Gradient accumulation - Githubissues

sokrypton / AccAdam_TF2

TF2-compatible Accumulated Gradients for Adam

1 stars 1 forks source link

Gradient accumulation #1

Open andreped opened 2 years ago

andreped commented 2 years ago

Just wanted to let you know that I have made a more generic implementation for GA, which wraps around the entire model, without having to modify the optimizer itself. Very simple concept and easy to implement.

See here: https://github.com/andreped/GradientAccumulator

There was also an attempt to make a wrapper around the optimizer, but it seemed to not be working as intended.

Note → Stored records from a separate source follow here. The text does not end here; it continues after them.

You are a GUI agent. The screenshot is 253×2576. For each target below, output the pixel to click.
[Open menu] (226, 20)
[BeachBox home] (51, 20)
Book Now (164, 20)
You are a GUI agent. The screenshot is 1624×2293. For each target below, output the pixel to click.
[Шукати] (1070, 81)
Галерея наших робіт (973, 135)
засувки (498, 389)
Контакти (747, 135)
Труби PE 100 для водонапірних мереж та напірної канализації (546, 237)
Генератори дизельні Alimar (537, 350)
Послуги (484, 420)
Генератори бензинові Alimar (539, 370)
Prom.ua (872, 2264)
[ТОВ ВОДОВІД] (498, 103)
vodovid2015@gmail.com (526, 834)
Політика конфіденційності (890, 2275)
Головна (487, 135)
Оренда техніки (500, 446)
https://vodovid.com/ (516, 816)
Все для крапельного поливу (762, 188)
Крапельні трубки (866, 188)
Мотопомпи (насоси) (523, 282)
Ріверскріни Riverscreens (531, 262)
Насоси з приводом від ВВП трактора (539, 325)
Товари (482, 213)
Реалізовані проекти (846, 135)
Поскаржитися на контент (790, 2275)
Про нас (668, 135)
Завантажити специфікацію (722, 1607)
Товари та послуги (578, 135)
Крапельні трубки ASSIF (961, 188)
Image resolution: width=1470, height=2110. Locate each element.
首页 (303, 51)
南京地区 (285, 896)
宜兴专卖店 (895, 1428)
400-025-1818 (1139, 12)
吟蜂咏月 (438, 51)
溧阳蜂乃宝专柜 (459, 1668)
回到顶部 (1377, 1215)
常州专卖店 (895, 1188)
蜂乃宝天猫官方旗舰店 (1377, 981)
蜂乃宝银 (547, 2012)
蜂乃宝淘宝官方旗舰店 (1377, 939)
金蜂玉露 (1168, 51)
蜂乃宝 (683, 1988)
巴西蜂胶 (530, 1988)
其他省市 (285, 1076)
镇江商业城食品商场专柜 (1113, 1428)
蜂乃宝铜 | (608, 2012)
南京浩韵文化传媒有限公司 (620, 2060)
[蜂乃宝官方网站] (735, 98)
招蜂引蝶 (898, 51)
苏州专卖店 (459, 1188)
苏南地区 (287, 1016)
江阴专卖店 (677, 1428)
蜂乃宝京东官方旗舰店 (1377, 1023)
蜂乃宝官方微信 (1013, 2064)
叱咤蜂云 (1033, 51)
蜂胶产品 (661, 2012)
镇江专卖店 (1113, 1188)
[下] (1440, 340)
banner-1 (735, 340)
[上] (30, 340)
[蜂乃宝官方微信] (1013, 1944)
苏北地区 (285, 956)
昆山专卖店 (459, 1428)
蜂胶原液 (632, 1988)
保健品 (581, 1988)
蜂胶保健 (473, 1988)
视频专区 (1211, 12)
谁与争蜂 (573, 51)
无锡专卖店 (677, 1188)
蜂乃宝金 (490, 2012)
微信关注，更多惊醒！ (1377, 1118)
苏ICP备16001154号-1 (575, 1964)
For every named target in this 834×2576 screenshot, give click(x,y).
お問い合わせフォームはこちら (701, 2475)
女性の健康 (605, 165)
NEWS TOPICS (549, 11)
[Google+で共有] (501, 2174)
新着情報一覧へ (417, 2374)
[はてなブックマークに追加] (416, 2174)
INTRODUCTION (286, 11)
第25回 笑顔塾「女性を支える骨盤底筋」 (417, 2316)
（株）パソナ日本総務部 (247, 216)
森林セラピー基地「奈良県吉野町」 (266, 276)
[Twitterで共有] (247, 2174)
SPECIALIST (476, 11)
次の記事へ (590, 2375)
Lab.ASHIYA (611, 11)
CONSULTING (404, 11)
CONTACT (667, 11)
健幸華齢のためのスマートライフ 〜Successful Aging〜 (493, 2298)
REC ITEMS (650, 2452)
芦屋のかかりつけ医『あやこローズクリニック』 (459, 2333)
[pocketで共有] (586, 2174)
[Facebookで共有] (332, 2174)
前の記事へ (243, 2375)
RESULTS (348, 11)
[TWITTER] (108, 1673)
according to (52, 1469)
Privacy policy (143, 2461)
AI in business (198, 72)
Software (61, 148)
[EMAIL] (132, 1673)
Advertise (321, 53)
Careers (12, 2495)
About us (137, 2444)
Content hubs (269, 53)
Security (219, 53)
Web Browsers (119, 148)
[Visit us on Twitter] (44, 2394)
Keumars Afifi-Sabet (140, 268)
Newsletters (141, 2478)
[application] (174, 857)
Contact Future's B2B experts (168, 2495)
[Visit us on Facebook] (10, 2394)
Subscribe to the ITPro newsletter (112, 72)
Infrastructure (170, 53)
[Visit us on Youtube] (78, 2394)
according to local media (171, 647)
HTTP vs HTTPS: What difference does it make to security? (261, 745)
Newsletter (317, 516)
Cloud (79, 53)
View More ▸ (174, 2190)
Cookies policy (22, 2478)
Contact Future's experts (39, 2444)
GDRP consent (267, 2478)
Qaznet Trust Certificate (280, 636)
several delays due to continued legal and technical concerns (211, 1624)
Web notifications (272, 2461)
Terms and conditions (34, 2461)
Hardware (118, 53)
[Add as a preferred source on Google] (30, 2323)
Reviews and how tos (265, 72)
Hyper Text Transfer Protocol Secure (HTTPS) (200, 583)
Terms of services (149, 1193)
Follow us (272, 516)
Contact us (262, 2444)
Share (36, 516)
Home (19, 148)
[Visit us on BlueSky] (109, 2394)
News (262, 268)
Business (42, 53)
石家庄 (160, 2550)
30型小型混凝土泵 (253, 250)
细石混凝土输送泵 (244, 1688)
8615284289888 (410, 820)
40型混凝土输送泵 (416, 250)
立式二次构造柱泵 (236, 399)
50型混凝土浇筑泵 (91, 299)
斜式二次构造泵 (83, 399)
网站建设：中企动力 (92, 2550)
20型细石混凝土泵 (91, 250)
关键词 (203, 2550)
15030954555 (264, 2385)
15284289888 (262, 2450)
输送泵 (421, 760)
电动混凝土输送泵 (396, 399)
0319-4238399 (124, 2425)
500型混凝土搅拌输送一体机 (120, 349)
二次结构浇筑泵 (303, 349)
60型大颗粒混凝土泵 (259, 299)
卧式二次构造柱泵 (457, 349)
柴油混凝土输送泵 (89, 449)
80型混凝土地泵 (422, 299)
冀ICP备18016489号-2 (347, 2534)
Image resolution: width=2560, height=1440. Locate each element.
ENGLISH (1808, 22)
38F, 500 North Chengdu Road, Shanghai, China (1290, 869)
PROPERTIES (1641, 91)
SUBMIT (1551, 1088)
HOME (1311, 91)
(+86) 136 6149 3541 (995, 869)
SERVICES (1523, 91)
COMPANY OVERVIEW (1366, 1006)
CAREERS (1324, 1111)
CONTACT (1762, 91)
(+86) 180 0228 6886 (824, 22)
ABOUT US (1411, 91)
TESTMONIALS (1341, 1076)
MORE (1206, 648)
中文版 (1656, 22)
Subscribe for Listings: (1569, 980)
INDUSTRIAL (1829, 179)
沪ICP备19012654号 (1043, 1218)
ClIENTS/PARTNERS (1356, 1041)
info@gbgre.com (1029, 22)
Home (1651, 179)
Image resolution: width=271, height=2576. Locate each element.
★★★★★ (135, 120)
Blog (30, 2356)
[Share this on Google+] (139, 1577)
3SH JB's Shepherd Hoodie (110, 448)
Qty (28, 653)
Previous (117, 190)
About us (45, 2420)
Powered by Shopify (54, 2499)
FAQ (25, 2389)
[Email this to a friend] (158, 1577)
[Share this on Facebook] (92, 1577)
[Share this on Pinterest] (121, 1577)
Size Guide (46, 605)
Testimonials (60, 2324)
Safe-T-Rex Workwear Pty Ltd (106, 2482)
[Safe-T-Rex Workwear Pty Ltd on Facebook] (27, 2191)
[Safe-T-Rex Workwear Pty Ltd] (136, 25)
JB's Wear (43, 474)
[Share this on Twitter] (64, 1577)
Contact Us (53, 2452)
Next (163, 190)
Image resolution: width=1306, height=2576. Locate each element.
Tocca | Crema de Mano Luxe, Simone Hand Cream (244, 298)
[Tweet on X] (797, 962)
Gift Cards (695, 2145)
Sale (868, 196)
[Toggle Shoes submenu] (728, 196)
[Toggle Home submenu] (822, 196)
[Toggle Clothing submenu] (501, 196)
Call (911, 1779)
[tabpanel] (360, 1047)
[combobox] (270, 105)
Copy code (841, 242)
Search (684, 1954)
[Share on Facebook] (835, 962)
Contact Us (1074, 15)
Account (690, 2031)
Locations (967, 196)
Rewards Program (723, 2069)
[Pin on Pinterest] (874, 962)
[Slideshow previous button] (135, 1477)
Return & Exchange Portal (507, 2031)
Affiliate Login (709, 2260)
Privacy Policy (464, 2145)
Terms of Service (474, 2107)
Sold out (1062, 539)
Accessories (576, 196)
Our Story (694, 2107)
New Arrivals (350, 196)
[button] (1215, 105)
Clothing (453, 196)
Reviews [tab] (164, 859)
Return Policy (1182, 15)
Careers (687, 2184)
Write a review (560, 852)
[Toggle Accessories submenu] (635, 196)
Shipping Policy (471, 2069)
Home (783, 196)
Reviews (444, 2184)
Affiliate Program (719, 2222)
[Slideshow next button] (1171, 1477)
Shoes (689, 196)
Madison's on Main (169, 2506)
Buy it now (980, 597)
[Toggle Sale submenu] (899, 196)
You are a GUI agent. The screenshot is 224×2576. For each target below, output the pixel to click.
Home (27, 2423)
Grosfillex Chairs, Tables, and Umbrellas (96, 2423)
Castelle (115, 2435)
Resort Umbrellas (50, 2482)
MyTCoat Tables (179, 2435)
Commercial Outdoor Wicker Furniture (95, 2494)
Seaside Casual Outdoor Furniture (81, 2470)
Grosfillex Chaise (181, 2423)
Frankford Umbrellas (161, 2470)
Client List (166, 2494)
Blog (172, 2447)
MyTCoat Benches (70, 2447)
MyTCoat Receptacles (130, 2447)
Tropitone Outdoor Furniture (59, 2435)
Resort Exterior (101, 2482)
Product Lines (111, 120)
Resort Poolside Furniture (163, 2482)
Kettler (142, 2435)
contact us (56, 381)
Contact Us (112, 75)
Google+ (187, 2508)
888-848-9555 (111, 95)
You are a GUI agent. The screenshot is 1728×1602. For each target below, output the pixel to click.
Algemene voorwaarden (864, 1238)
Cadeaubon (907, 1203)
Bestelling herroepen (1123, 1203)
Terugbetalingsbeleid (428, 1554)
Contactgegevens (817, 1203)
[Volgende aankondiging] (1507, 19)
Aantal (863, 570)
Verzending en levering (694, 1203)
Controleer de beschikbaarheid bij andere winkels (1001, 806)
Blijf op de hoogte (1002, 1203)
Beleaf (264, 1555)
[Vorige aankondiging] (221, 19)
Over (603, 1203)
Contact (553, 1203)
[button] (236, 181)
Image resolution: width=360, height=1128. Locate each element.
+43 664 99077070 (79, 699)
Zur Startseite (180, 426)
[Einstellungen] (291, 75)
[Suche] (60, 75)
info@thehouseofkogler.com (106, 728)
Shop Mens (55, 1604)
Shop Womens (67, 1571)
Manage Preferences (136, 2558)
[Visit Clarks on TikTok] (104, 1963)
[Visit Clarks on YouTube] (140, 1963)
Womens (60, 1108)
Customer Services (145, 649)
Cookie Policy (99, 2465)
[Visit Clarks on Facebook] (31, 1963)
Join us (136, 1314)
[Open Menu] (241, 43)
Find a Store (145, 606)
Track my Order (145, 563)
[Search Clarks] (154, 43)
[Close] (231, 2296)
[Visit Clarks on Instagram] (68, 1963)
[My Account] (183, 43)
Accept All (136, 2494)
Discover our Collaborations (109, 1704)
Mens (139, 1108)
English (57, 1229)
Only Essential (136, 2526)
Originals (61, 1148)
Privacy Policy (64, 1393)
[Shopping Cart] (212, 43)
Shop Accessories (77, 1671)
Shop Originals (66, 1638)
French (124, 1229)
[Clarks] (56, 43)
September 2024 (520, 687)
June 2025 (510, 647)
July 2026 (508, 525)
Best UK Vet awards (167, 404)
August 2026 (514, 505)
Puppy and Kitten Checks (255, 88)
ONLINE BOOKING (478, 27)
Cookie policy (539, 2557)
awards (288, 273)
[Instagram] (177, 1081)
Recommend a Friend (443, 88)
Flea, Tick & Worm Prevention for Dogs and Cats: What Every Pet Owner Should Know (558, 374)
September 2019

There is also an active Issue on this exact topic on the Keras repo, where devs are currently working on adding API-support for GA: https://github.com/keras-team/tf-keras/issues/107

andreped commented 2 years ago

Also, if you prefer wrapping the optimizer, instead of overloading the train_step, you could try this implementation which in theory should work for all optimizers: https://github.com/andreped/GradientAccumulator/blob/main/GradientAccumulator/accumulator.py#L7

However, when I run some benchmarks, I noticed that I did not get expected results, compared to regular batch training, so something is wrong with it.

For one, I believe the SUM reduction is wrong, it should be MEAN reduction. Might be part of the solution.